Researchers in Hong Kong used viral microneutralization to test 14,766 serum samples that had been collected during the first wave of the 2009 H1N1 influenza A pandemic in Hong Kong. Estimates of the infection attack rate and infection-hospitalization probability were made from serial cross-sectional serologic data and hospitalization data available.

Had serologic data been available in real time, hospitalization estimates would have been made 1 week after, 1 to 2 weeks before and 3 weeks after peaks in the epidemic for the following age groups: those aged 5 to 14 years, 15 to 29 years and 30 to 59 years, respectively. The ratio of infection attack rate decreased with age and was a major determining factor in obtaining reliable timely estimates.

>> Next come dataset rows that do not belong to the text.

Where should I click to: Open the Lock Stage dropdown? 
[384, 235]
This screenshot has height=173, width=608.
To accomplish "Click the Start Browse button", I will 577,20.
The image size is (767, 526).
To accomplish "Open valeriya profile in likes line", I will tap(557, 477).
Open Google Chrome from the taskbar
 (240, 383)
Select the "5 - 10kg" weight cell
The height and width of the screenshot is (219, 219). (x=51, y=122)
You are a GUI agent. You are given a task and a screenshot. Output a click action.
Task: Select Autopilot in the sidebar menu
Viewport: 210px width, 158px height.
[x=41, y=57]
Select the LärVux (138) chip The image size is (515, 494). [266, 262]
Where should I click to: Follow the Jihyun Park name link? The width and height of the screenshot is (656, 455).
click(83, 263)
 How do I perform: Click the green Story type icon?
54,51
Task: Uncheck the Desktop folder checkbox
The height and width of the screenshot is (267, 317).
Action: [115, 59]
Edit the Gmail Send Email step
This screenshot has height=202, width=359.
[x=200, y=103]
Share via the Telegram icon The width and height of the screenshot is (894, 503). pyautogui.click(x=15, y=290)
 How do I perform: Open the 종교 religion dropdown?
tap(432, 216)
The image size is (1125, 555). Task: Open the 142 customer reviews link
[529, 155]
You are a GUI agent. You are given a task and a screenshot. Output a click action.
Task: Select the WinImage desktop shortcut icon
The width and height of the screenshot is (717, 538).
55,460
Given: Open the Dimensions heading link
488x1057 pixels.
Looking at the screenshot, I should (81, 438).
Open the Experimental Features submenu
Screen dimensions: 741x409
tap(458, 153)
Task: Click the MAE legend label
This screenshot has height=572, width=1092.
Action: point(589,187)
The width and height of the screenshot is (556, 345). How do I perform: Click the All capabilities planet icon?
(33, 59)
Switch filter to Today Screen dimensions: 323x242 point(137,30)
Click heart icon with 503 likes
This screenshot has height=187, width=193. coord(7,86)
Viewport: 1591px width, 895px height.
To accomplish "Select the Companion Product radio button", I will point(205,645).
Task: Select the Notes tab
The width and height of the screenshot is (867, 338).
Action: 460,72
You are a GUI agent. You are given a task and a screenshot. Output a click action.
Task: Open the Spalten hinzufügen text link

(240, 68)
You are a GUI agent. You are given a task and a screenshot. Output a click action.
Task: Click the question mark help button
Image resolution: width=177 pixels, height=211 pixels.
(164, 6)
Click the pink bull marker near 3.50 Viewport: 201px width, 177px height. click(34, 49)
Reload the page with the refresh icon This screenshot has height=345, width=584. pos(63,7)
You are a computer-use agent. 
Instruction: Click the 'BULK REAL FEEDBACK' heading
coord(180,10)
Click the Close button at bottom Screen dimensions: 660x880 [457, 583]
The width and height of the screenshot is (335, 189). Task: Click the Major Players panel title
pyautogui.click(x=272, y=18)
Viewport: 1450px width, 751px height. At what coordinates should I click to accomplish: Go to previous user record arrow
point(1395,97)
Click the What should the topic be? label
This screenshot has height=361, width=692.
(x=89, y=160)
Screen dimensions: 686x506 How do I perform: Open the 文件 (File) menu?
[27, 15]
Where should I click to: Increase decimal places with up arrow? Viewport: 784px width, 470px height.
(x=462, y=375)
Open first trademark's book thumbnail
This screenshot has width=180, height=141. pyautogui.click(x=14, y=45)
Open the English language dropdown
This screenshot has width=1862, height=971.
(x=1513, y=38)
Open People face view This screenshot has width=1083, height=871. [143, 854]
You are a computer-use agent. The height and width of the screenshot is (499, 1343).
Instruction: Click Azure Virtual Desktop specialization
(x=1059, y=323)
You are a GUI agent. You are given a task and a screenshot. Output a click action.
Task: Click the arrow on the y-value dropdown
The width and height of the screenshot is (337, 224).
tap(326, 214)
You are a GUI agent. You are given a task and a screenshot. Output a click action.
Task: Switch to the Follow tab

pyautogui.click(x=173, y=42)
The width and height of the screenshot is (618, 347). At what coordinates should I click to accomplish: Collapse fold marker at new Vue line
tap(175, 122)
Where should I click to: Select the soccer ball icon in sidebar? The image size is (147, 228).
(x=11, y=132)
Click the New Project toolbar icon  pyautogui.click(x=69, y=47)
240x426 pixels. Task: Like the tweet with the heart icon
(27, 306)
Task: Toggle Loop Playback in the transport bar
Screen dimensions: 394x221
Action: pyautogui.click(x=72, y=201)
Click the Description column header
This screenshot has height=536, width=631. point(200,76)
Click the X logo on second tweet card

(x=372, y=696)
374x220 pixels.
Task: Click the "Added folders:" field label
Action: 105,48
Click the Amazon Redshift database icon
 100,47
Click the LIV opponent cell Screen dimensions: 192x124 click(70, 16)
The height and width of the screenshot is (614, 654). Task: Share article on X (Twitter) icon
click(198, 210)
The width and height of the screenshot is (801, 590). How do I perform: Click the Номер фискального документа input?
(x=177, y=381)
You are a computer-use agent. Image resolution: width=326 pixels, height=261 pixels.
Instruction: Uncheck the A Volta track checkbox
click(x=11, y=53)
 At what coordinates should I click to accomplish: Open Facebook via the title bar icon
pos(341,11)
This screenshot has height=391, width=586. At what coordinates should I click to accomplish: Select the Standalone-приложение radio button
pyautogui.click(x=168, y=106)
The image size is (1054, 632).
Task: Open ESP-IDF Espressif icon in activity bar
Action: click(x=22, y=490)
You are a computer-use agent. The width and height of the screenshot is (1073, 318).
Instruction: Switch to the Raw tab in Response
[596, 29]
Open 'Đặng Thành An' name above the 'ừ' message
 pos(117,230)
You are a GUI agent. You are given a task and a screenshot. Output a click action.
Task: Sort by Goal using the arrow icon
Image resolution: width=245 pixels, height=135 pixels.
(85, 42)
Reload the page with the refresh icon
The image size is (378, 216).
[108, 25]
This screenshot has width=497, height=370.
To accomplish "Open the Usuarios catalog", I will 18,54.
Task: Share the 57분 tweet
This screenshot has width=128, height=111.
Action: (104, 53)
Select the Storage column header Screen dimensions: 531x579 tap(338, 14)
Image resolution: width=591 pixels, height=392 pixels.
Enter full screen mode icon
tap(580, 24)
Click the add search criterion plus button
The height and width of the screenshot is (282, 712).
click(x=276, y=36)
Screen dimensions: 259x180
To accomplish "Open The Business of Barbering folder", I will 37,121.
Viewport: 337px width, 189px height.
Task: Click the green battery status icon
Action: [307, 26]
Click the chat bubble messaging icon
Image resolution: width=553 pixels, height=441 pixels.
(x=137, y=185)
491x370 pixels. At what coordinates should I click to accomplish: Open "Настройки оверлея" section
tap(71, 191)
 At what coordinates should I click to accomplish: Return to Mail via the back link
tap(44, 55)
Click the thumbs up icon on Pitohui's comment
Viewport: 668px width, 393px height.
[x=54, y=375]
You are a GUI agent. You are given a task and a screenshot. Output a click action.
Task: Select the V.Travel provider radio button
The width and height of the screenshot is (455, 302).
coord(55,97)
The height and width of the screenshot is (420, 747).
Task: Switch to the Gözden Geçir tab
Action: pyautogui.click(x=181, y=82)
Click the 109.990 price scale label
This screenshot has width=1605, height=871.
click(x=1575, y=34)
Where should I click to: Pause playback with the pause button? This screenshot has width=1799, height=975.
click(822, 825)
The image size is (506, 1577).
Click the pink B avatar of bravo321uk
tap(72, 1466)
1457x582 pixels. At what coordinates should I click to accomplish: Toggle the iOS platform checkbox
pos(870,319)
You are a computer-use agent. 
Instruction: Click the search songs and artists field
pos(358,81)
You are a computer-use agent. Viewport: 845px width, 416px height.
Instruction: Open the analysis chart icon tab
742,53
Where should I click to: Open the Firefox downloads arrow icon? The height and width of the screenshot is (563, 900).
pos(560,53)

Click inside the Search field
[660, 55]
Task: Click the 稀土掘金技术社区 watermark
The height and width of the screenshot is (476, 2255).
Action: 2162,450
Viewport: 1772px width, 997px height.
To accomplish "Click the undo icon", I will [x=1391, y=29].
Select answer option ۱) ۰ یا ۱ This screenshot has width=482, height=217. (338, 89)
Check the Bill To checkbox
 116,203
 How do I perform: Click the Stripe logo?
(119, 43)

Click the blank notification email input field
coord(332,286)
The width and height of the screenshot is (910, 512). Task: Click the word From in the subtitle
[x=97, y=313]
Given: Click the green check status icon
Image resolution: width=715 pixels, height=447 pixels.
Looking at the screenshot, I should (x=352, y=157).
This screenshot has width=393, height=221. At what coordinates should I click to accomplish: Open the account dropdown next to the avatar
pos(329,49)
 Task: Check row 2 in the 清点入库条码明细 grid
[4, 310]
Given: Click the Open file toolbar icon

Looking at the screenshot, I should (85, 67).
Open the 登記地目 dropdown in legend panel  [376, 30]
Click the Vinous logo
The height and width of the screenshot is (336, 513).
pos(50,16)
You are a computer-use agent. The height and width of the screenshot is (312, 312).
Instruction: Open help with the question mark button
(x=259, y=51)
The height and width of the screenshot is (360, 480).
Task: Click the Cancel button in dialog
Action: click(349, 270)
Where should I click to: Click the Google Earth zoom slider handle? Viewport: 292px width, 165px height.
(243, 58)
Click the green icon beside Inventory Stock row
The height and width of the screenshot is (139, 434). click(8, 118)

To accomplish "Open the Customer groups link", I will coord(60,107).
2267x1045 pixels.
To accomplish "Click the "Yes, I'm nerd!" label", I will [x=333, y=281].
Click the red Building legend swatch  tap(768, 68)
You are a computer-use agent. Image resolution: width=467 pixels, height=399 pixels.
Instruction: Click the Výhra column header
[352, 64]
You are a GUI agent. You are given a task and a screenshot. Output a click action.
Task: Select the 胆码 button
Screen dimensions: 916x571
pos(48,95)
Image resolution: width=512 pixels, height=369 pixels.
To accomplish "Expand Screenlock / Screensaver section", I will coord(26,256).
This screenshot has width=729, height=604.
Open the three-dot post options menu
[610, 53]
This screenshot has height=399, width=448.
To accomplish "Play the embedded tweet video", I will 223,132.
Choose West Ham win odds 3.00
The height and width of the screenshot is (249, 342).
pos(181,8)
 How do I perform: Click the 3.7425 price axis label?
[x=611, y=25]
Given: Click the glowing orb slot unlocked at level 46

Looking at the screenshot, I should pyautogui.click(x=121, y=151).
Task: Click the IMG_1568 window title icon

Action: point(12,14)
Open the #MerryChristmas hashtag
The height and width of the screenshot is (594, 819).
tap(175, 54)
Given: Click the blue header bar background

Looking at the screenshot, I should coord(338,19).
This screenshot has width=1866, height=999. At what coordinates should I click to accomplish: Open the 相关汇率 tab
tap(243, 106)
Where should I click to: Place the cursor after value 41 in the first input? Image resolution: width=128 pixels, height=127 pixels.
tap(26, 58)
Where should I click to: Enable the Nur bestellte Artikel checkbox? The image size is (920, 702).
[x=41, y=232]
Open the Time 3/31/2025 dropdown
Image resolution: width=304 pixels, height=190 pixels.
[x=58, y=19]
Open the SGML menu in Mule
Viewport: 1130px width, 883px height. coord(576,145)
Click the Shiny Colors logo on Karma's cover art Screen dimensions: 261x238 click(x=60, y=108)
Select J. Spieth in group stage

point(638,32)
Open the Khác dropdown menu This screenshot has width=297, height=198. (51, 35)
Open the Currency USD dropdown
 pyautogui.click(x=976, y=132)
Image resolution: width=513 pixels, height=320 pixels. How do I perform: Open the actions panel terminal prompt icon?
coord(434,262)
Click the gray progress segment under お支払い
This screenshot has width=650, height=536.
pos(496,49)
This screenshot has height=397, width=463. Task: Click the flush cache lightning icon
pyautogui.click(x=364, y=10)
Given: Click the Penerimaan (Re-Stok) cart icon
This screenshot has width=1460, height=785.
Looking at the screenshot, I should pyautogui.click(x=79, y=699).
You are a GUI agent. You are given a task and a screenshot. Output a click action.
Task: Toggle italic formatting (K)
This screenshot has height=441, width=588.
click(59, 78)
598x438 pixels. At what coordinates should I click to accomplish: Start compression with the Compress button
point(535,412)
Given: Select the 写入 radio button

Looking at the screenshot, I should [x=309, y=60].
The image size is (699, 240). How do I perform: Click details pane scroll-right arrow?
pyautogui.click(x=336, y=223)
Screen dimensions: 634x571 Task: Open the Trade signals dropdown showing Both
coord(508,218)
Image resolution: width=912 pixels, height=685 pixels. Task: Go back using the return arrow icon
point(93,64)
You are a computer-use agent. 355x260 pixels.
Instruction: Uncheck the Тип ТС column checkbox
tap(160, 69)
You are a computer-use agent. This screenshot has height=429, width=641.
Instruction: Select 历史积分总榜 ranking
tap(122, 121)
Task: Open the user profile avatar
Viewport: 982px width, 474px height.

If sero-surveillance had begun 3 weeks after confirmation of community transmission, the collection of 150 specimens per week in the 5- to 14-year-old age group, 350 specimens per week in the 15- to 19-year-old group and 500 specimens per week in the 20- to 29-year-old group would have yielded reliable infection-hospitalization estimates for these age groups 4 weeks before the peak, according to the results. The collection of 800 specimens per week in the 30- to 59-year-old age group would not have generated reliable estimates until the peak because the ratio of infection attack rate to pre-existing seroprevalence in this age group was low.

Test specificity should be near 100% or pre-existing seroprevalence should be near zero for the performance of serial cross-sectional sero-surveillance to be most effective, according to the researchers. However, choosing a higher titer cutoff for seropositive could mitigate these potential limitations. Sero-surveillance with 300 specimens per week may result in reliable estimates when the attack rate reaches 6% to 10% if the time for epidemic doubling is more than 6 days.

“Serial cross-sectional serologic data together with clinical surveillance data can allow reliable real-time estimates of [infection attack rate] and severity in an emerging pandemic,” the researchers wrote. “Sero-surveillance for pandemics should be considered.”